§ **INPUT FOR THIS TASK**
==============================
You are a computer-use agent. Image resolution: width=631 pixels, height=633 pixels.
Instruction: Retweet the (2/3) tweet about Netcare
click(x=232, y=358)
==============================
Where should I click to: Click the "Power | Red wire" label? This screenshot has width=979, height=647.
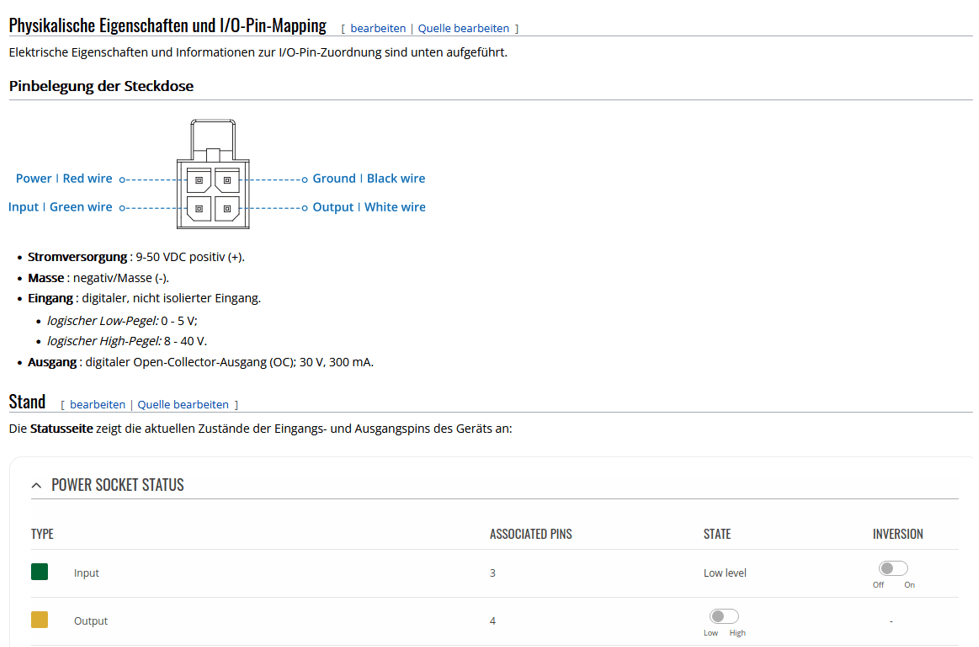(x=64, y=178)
==============================
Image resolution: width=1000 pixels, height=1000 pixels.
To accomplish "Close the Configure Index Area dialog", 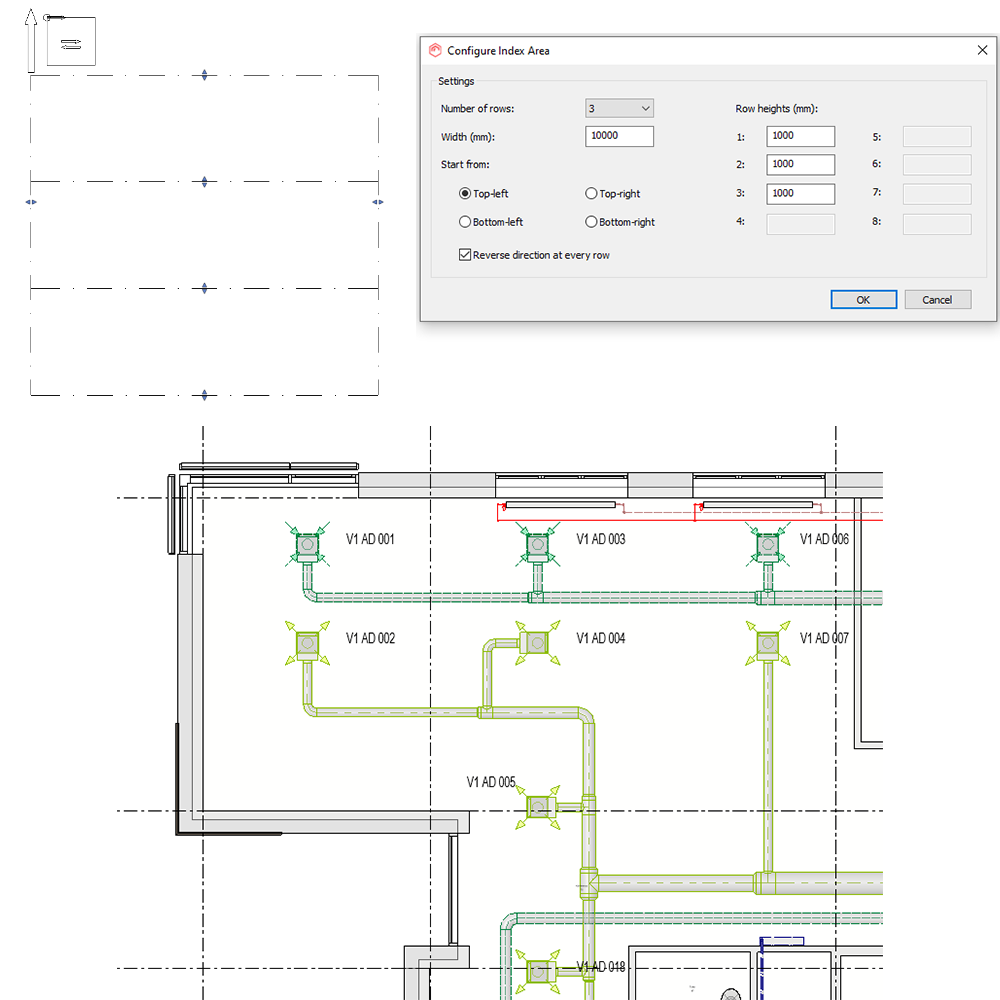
==============================
§ **DIRECTIONS FOR THIS TASK**
Would you restate, exactly and with no pictures, the lines of the entries above from the one containing "Image resolution: width=1000" through the one containing "the Configure Index"?

§ **TASK ANSWER**
Image resolution: width=1000 pixels, height=1000 pixels.
To accomplish "Close the Configure Index Area dialog", 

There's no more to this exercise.